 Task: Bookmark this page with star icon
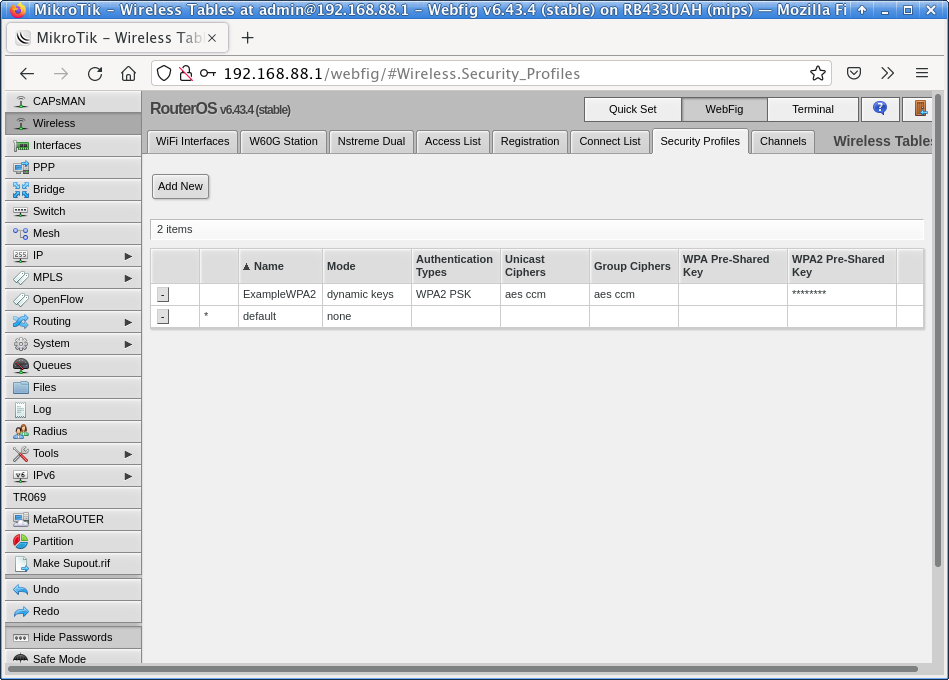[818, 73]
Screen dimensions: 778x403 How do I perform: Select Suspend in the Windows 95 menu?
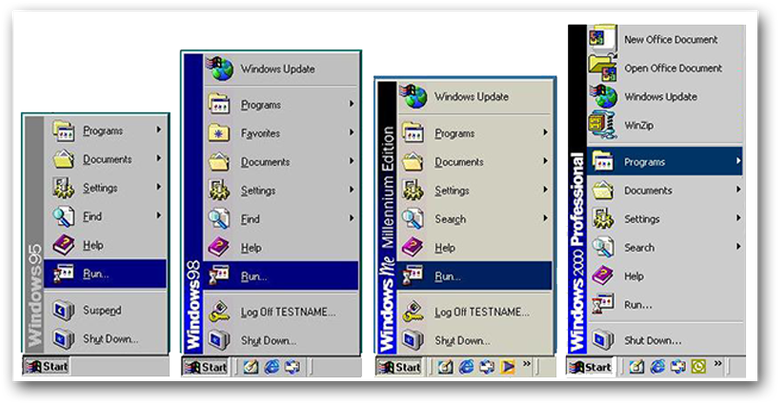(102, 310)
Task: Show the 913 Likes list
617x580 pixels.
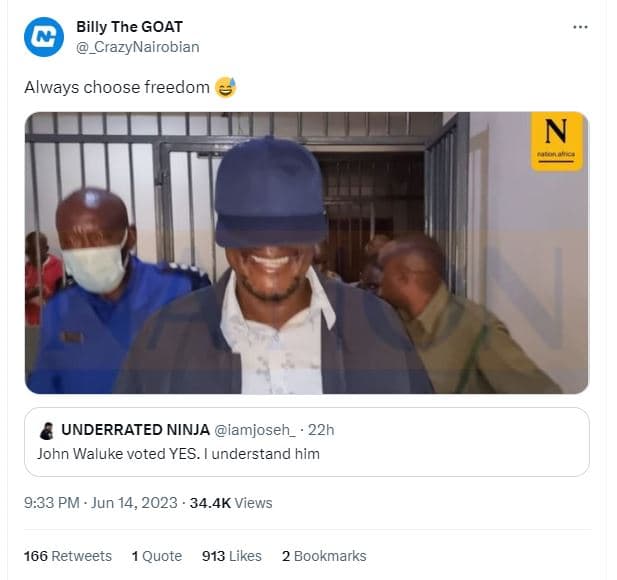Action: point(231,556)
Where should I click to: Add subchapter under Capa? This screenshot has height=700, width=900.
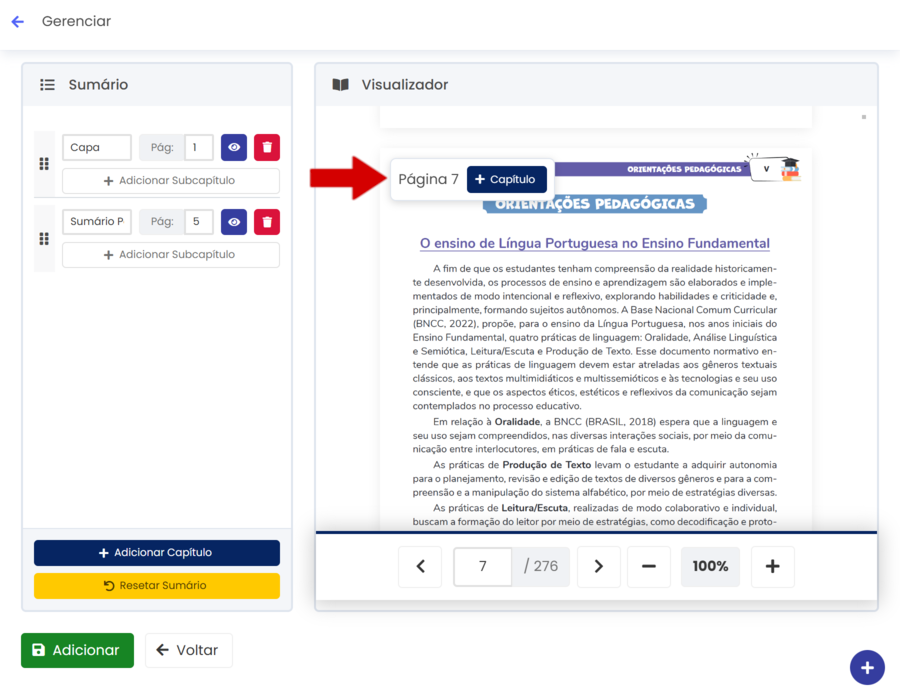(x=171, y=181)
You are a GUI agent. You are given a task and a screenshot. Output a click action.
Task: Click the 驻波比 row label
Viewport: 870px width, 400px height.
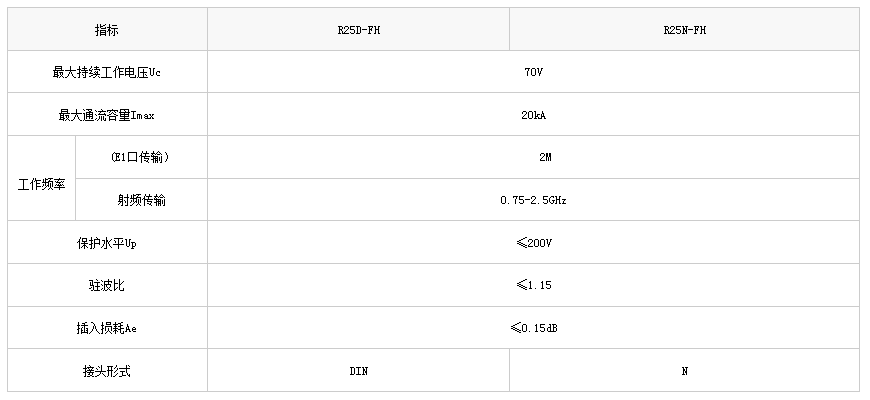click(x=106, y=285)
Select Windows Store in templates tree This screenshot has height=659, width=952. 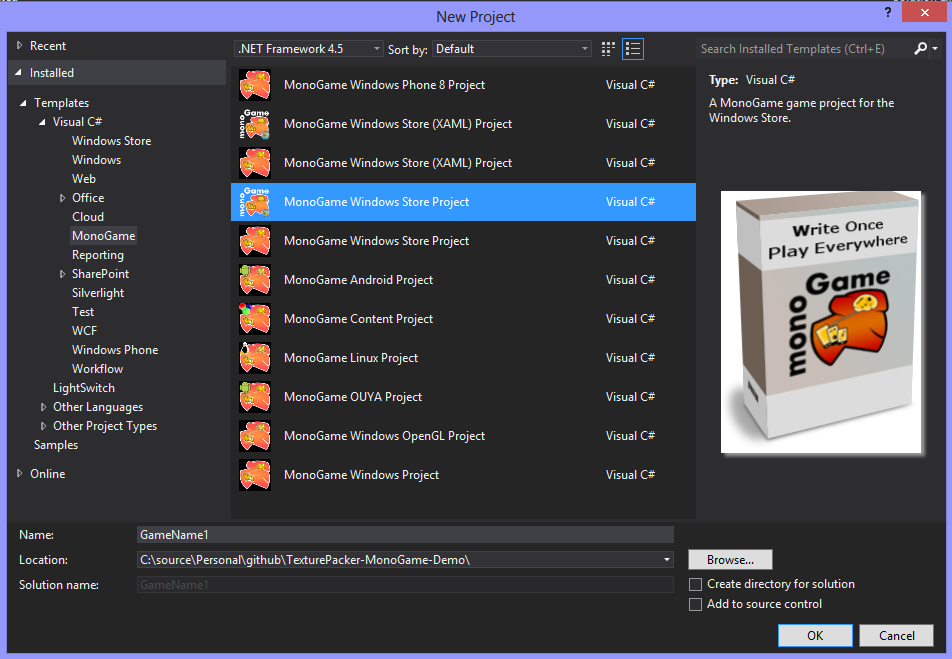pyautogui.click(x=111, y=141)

◇ ◇ ◇ ◇

** YOUR OBJECTIVE **
Look above for the line with "Task: Show the 913 Likes list" and the line with "Task: Click the 驻波比 row label", then copy them and all lines in between exactly as written, and only those, without any pictures.

** SOLUTION TO THE PROBLEM **
Task: Show the 913 Likes list
617x580 pixels.
Action: point(231,556)
Where should I click to: Add subchapter under Capa? This screenshot has height=700, width=900.
(x=171, y=181)
You are a GUI agent. You are given a task and a screenshot. Output a click action.
Task: Click the 驻波比 row label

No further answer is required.